Luckesi (2011), ao falar a respeito de avaliação, reflete e substitui a especificação dada pelo dicionário que define avaliação como um ajuizamento de
valor por “juízo de qualidade”, que ultrapassa os limites instrumentais e quantitativos que a avaliação
da aprendizagem representa. Vale lembrar que esse
autor pondera a respeito do aspecto quantitativo que
a terminologia “valor” sugere, traduzindo o erro ou
o acerto dos alunos em determinadas questões de
qualquer atividade avaliativa.
A este respeito, avalie o que se afirma.
I - Demo (1988), Luckesi (1996 e 2000), Giné (1998),
Melchior (1999), Perrenoud (1999), Hoffmann
(1999 e 2001), Fonseca ( 1999), Hadji (2001), dentre outros, vêm criticar práticas com ajuizamento
de valor, pois compreendem a avaliação como parte integrante do projeto pedagógico da escola.

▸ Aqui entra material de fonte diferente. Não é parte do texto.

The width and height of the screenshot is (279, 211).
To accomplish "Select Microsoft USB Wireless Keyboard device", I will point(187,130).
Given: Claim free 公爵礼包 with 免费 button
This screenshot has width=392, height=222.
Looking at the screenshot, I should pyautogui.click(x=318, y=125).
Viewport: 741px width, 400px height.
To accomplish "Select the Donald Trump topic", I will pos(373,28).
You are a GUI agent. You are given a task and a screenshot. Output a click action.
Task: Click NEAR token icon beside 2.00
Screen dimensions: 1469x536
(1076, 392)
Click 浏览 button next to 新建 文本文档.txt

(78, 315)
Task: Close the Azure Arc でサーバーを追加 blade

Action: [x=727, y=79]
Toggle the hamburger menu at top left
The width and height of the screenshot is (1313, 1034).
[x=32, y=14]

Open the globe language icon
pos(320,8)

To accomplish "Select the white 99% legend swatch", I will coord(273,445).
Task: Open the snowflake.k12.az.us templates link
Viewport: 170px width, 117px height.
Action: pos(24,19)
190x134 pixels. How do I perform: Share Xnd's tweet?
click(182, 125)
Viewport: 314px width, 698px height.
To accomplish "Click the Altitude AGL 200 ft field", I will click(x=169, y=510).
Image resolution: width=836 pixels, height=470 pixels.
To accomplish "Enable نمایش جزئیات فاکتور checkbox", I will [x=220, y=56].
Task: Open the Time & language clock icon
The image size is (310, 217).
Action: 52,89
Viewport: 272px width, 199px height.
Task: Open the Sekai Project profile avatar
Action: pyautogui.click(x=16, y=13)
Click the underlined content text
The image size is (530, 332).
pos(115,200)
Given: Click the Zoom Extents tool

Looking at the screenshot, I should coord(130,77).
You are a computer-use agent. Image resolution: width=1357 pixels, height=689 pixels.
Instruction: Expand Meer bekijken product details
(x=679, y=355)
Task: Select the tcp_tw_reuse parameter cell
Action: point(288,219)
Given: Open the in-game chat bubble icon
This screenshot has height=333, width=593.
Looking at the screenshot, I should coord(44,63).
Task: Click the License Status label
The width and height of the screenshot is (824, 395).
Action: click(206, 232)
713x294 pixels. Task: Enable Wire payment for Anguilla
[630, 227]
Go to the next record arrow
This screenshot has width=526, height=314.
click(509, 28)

II - A avaliação dentro do projeto pedagógico é um
procedimento simplesmente técnico.
III - Avaliação não significa que se tenha que desprezar ou abolir as práticas avaliativas quantitativas.
IV - Sob a ótica de juízo de valor, a avaliação não tem
sido utilizada como aferição, como julgamento do
aluno, atribuindo-se “valores” que, supostamente,
“medem” o que ele aprendeu, ou não, e que o promovem ou que o reprovam.